Report only the number of lines below in which the string "agent" appears.

[Pixel coordinate grounding data]
..............................

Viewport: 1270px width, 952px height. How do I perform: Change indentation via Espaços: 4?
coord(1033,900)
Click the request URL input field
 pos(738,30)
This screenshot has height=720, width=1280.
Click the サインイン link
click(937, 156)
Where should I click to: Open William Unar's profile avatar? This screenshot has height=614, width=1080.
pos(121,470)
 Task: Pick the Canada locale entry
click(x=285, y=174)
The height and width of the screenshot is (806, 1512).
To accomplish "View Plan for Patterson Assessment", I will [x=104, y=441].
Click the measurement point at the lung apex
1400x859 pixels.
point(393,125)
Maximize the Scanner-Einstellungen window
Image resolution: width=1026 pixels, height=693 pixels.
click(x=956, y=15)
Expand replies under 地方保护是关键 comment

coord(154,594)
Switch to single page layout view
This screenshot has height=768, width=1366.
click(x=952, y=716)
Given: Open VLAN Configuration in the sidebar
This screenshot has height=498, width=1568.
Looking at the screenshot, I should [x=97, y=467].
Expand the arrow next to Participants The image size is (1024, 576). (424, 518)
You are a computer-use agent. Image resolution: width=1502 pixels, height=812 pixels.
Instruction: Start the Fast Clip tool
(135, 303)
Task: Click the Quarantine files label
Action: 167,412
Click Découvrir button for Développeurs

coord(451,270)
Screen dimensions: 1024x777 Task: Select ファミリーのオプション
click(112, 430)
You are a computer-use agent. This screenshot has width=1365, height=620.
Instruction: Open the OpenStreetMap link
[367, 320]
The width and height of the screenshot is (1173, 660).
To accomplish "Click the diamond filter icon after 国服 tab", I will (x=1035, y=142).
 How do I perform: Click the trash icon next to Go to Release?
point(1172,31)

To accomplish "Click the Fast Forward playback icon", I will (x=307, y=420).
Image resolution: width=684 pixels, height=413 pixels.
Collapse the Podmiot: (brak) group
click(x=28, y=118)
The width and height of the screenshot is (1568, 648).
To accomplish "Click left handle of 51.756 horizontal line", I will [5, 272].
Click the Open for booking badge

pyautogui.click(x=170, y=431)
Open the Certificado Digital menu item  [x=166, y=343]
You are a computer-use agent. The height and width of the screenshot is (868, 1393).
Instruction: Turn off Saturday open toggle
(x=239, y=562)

..............................

Response below> 3